Dua pelari yaitu Eliud Kipchoge di Marathon Wina dan Brigid Kosgei di Chicago Marathon membuat sepatu Nike Vaporfly menjadi sorotan, memicu perdebatan mengenai apakah alas kaki canggih memberi pelari keuntungan yang tidak adil.
Atletik Dunia melarang sepatu tersebut dari olahraga profesional awal tahun ini, setelah itu Nike meluncurkan versi baru sepatu Alphafly yang sesuai dengan aturan baru yang diperkenalkan oleh badan pengatur.
Produsen menggunakan sepatu pengembangan untuk melakukan tes dengan atlet yang disponsori sebelum menjualnya di pasaran.

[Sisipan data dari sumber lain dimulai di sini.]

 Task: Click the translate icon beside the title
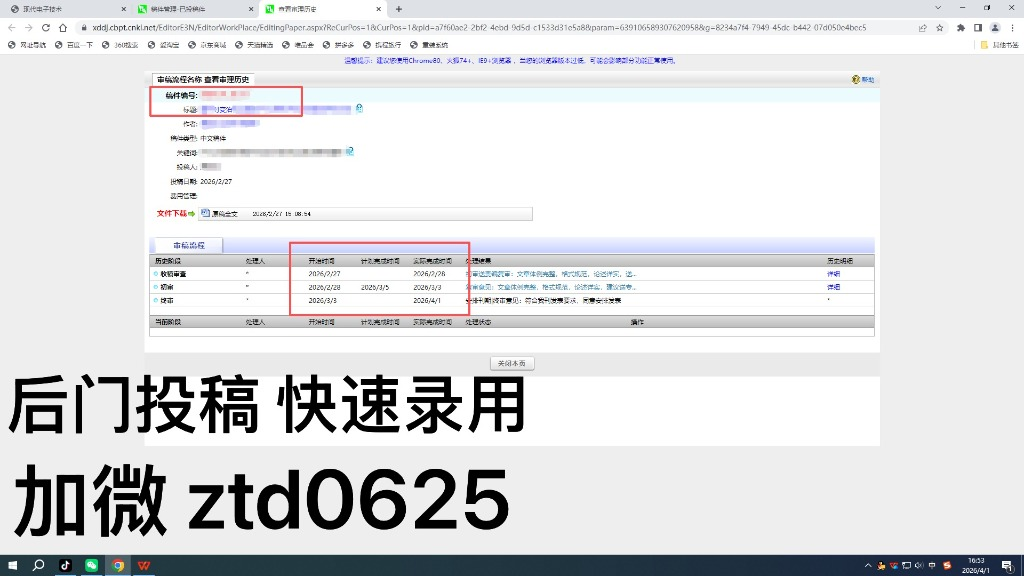[x=358, y=108]
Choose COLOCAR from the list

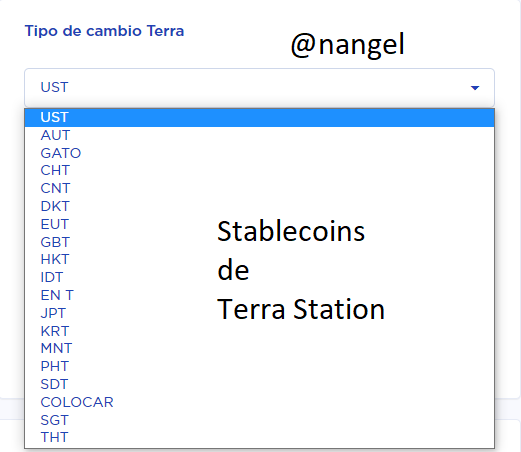coord(259,402)
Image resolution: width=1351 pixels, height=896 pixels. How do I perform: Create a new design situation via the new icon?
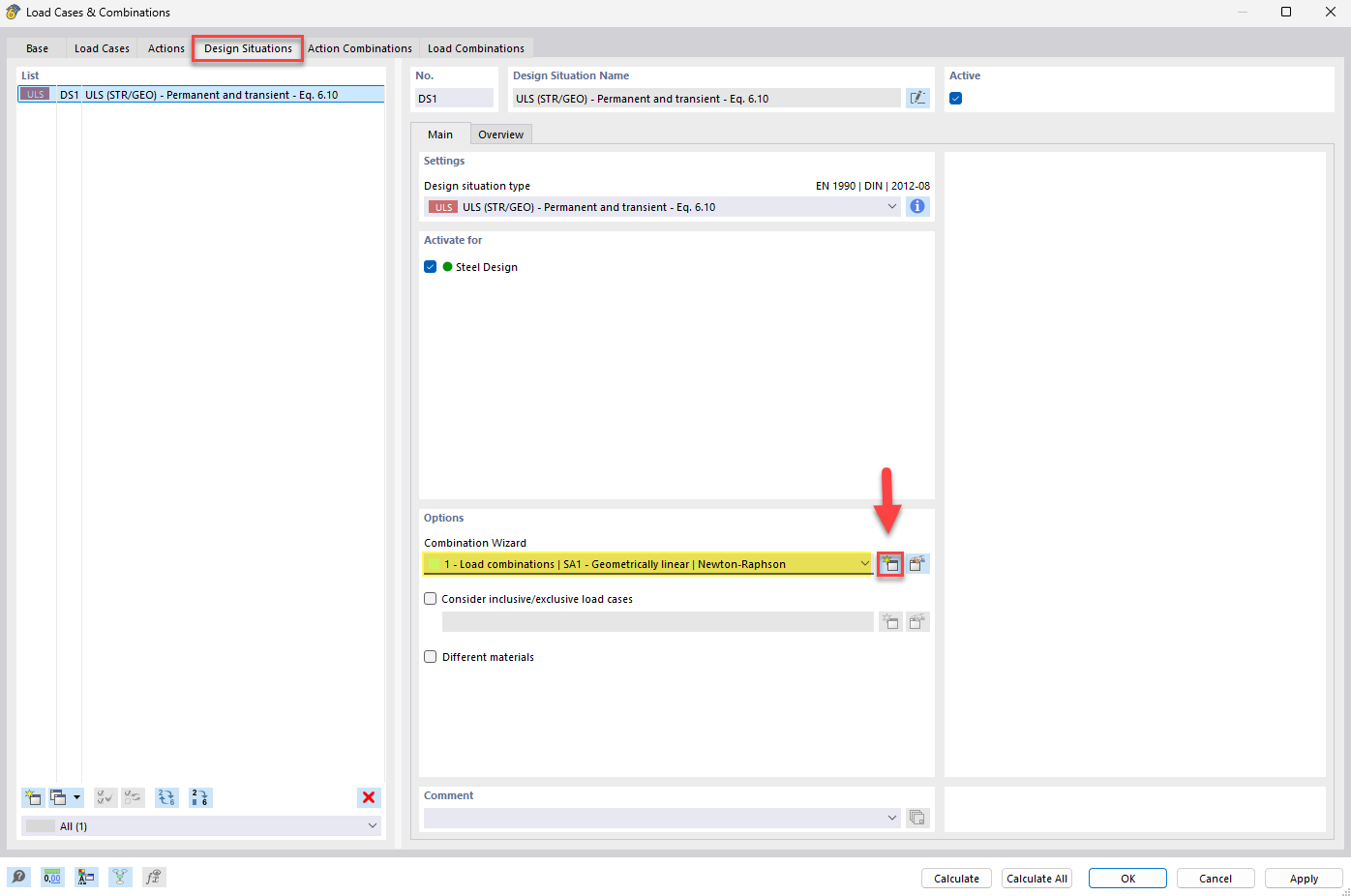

CEO Atletik Dunia Jon Ridgeon menyambut baik amandemen tersebut, dan bersikeras keputusan itu tidak akan mempengaruhi integritas kompetisi.
"Penggunaan kompetisi untuk menyelesaikan pengujian akhir pengembangan sepatu oleh produsen selalu menjadi bagian penting dari proses pengembangan itu sendiri," kata Ridgeon.
"Dengan produsen menyetujui spesifikasi dan sepatu yang kami berikan, kami yakin bahwa amandemen ini tidak akan mempengaruhi integritas kompetisi," ujarnya menambahkan.
Sepatu purwarupa dapat dipakai untuk jangka waktu 12 bulan, setelah itu tidak lagi memenuhi syarat sebagai sepatu pengembangan dan tidak dapat digunakan lagi dalam kompetisi.